За столом, когда сытых ребятишек турнули в горницу, мать поразмыслила вслух:
– Надо, однако, в деревню перебираться. Чо же там ребятишки будут одни бедовать?! Зиму бы дотерпели, летом – сюда, а уж по осени кочевать надо. На будущий год и Верку в школу отдавать…

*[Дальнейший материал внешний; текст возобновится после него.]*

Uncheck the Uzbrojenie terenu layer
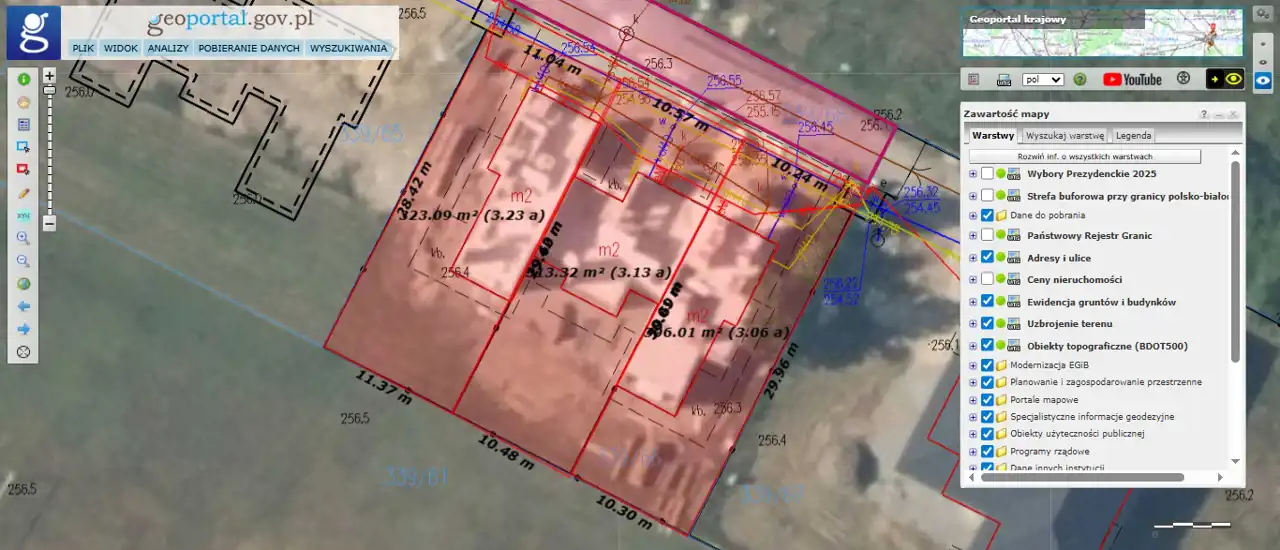Screen dimensions: 1280x550 point(988,323)
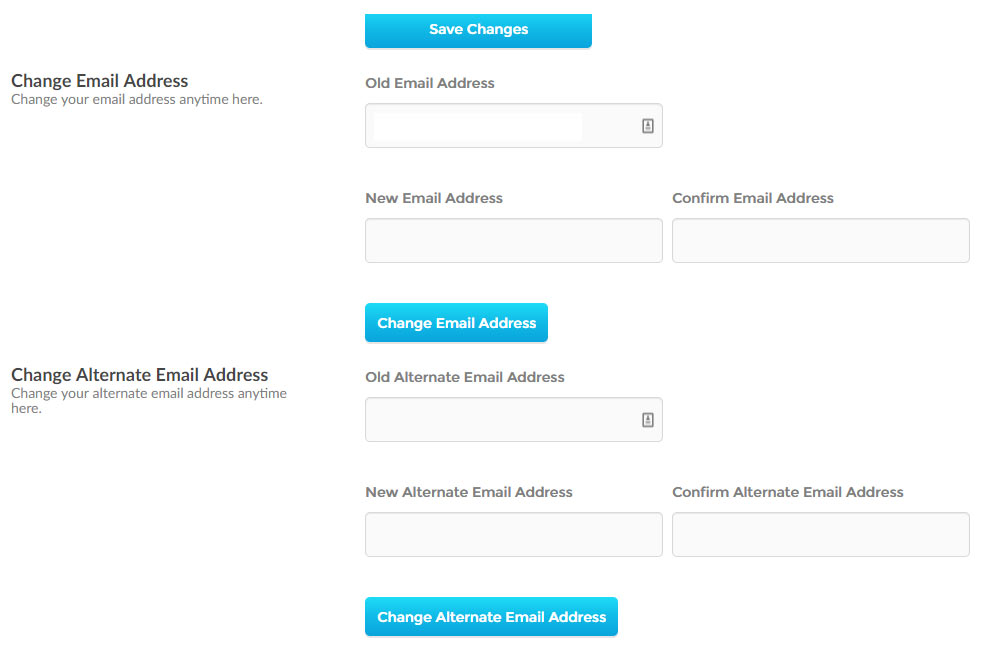Screen dimensions: 986x650
Task: Click the autofill contact icon in Old Email Address field
Action: pos(648,126)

– Ясно море, надо вам домой кочевать, – согласился Илья. – А мне к лету угол дадут. Начальство сулило… Новый барак рубят, уже под крышей. Так что мы с Фаиной Карловной…
Мать исподлобья глянула на сына:
– Ты, парень, тоже не придуривай. А сошлись, дак и живите ладом, по-божески. Хва, поди, гулеванить-то.
– Фая в Иркутск манит, а мне неохота…
– Верно, – поддержал его Иван Житихин. – Чего попусту дергаться?! Тут все родно, все привычно, а там бог знат какие фортеля жизнь выкинет.
– Во-во, шибко нужны мы в городе, деревня битая.
– Хвали заморье, а сиди дома – надежнее. Так что, Илья…Шыбырь, даже и не сомущайся…
– Я чо, Иван, и талдычу ей: прижми, говорю, терку и не трепыхайся. В деревне жили, в деревне жить будем, в деревне и похоронят…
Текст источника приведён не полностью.